BRIEF -
Beginning at the line containing "Given: Open comments", repeat each line below exactly up to and including the line containing "You are a computer-use". Do not repeat the pictures.

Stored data

□ □ □ □ □ □ □

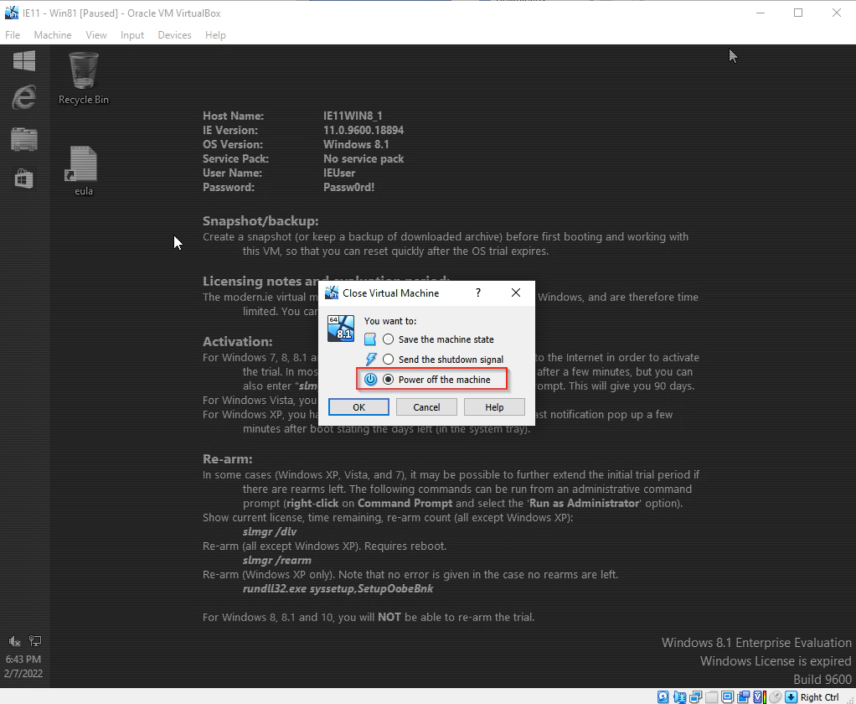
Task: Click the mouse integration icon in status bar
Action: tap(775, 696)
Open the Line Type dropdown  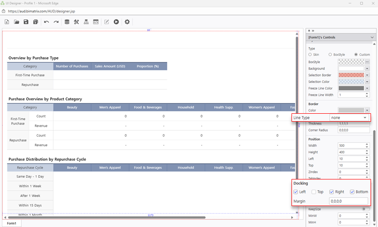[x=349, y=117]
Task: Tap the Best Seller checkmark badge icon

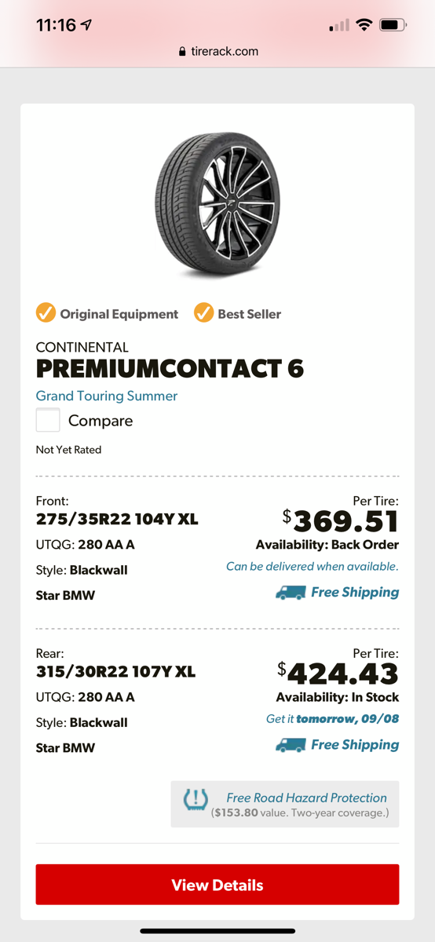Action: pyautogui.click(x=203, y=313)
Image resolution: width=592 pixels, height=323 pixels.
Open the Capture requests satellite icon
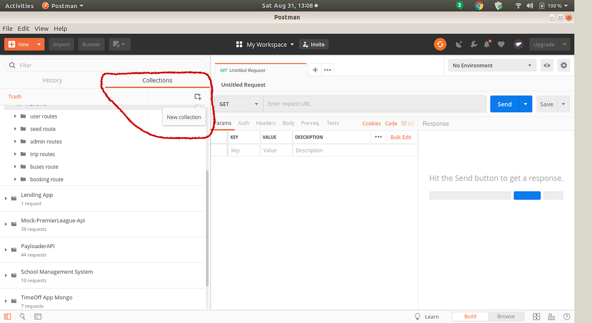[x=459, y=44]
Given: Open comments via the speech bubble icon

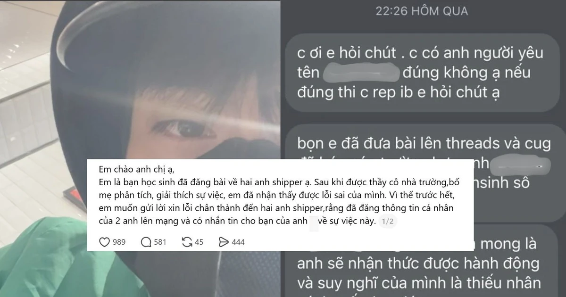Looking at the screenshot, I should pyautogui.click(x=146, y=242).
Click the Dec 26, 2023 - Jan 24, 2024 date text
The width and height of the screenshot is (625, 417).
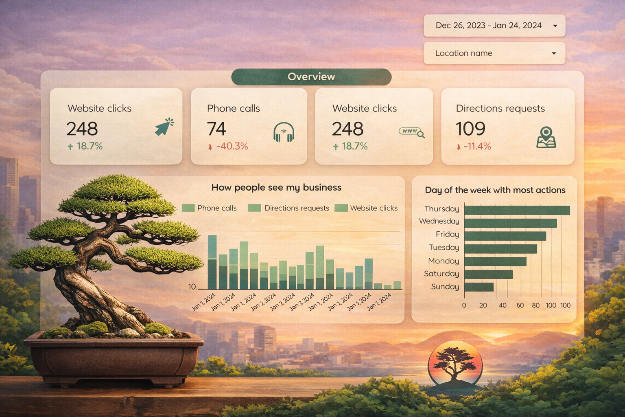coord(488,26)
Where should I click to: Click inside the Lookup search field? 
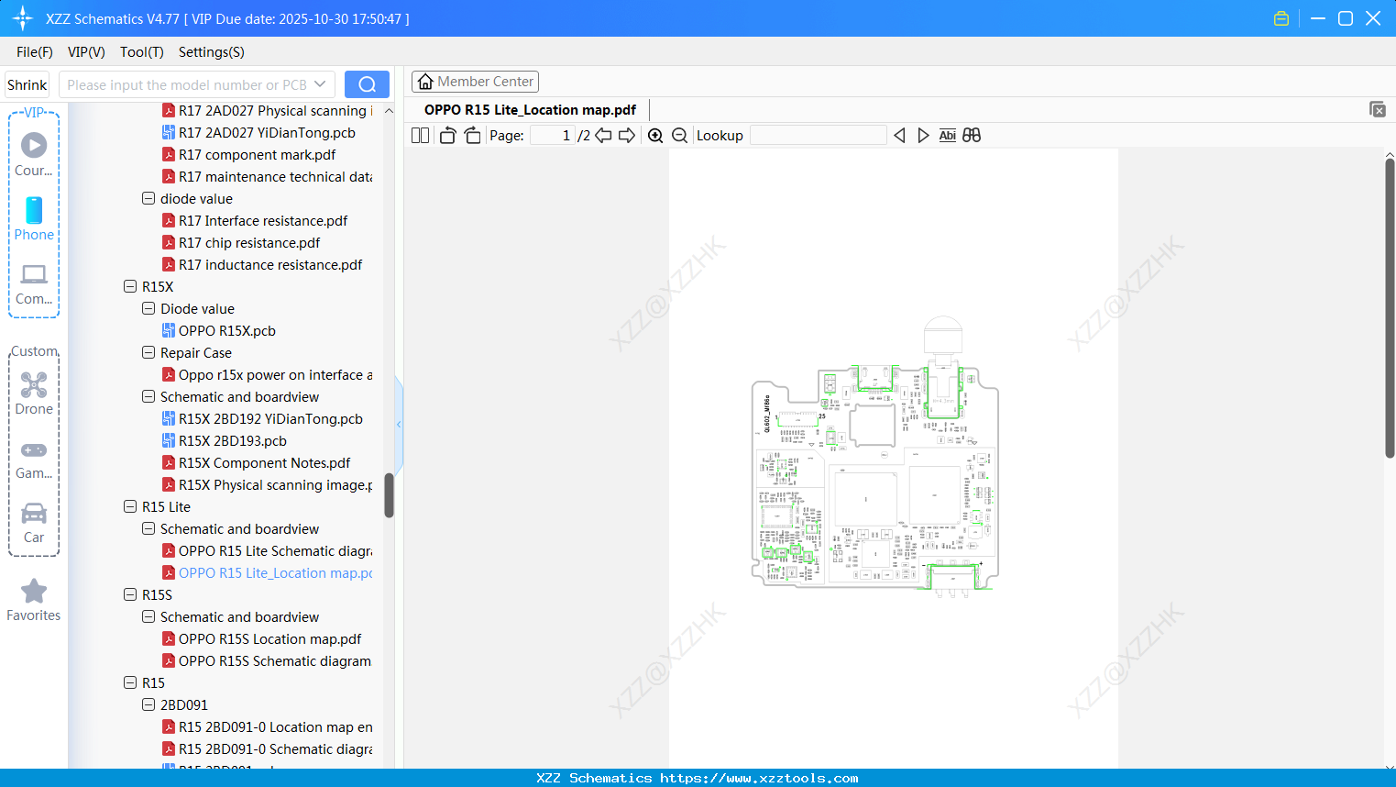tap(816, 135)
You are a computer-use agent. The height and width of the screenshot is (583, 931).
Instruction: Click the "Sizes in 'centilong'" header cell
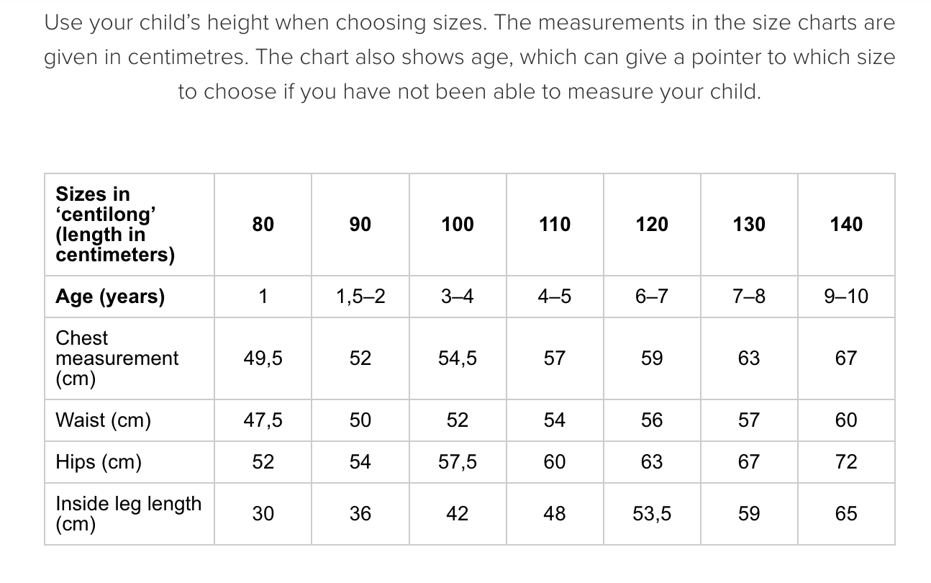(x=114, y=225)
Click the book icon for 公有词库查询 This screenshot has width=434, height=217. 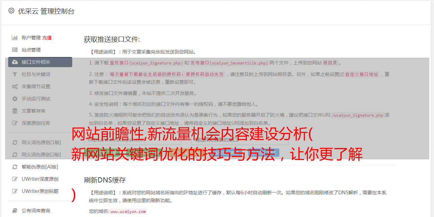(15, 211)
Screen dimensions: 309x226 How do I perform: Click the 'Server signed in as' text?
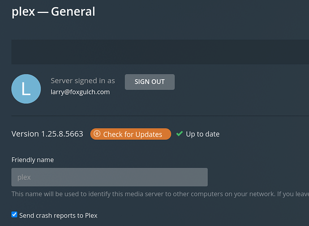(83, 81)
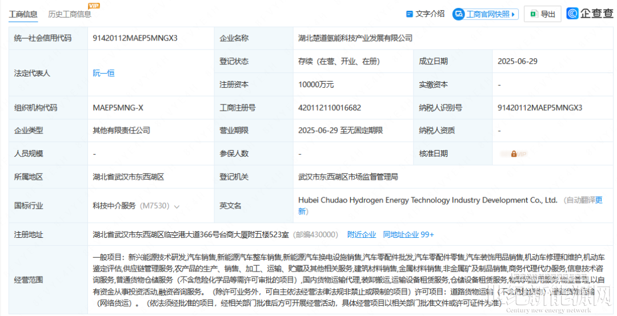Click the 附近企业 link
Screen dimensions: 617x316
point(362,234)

□ □ □ □ □ □ □

EXERCISE RESPONSE -
Given: Open comments via the speech bubble icon

Looking at the screenshot, I should pyautogui.click(x=146, y=242).
Click the Dec 26, 2023 - Jan 24, 2024 date text
The width and height of the screenshot is (625, 417).
coord(488,26)
Where should I click to: Click inside the Lookup search field? 
tap(816, 135)
You are a computer-use agent. The height and width of the screenshot is (583, 931).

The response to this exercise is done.